How do some people manage to hit the gym 5 times a week, while others struggle to go even once?
Why can some people drop weight like crazy while others are in a perpetual war with the scale?
Is it willpower? Luck?
If I had to place a bet, I’d guess it was strategy.
Let me show you what I mean.
It all started with 2 minutes every day.
I knew from a young age just how powerful a meditation habit could be. Between increasing focus and creativity to lowering anxiety and stress, there’s no reason not to meditate. So what was my hang-up?
Getting started in the first place!
While everyone around me meditated for 20 or 30 minutes, sometimes even an hour every day, I struggled to survive a fidget-free 10 minutes. Reasoning that I just wasn’t cut out for it, I quickly became discouraged and let the habit slide until one day when I decided to revisit it.
Maybe I couldn’t make it through an entire hour (yet), but if I could just commit to 2 minutes every day, then 5 minutes the following week, then 10 minutes the one after that, then I’d be on my way to an hour a day!
But for right now, just 2 minutes.
Nowadays, a year later, I can easily meditate for an hour at a time. The benefits have been indescribable. I am more focused, more creative, and more loving. I rarely experience resentment, hatred, or apathy any more. Stress and sadness pass by like clouds in the sky, never staying for long or leaving marks.
None of that would have happened if I hadn’t just promised myself to take small, consistent action.
How to use this strategy for other habits
The point I’m trying to make is that even wild or challenging goals are achievable by anyone, even if they seem miles away. All you have to do is learn how to build a map there and take daily baby steps. No matter how small, you’re still one step closer than you were yesterday!
The most effective way I’ve found for making big goals into manageable bites is to break them into S.M.A.R.T goals. If you’re not familiar with this technique, it goes something like this:
Make sure you goals are specific
Let’s say your goal is to “lose weight”. That’s not specific enough to be an actionable goal. Let’s change that to “I want to lose 30 lbs”. Here you should also identify your “why” and your “how”. In this example, you might say “I want to be in good shape for my high school reunion.

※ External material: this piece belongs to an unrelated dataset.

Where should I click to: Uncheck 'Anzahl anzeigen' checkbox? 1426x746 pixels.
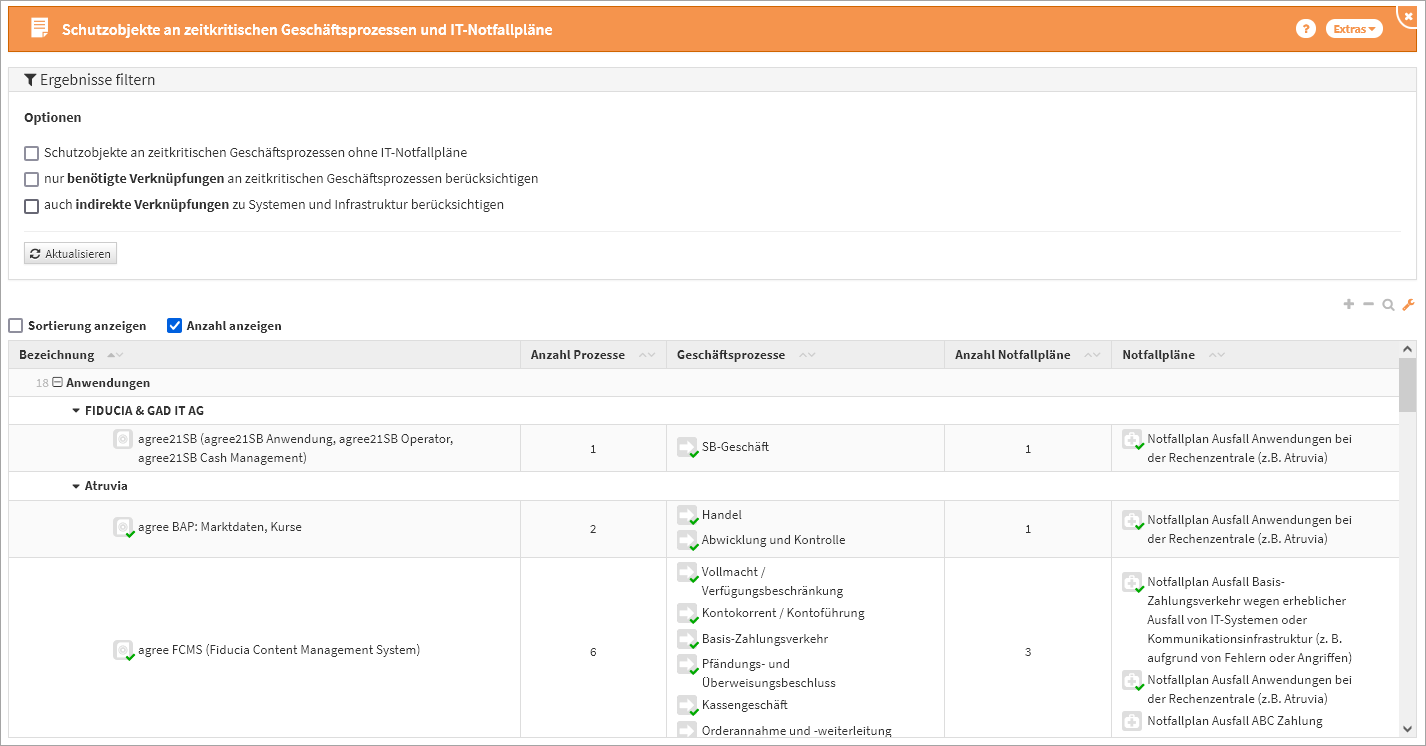point(174,326)

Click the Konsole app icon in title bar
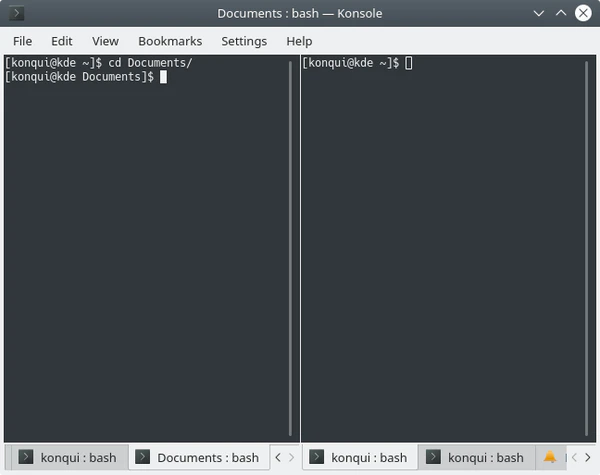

I will do this by eating no more than 2,000 calories a day and exercising 5 days a week at the gym.”
Make your goals measurable
In the example of losing weight above, you might say “I want to lose 40 lbs of fat and gain 10lbs of muscle”. Doesn’t that already feel a little more achievable, now that you’ve put a number on it? Now you know when you’re on course and when you will have achieved that goal.
Make your goals achievable
Be honest with yourself. If you’re putting in a 9 out of 10 on the effort scale, could you realistically achieve this? In the example of losing weight, you probably will struggle to lose 30 lbs this month, but you could probably lose it within 3 months if you’re dedicated to the process.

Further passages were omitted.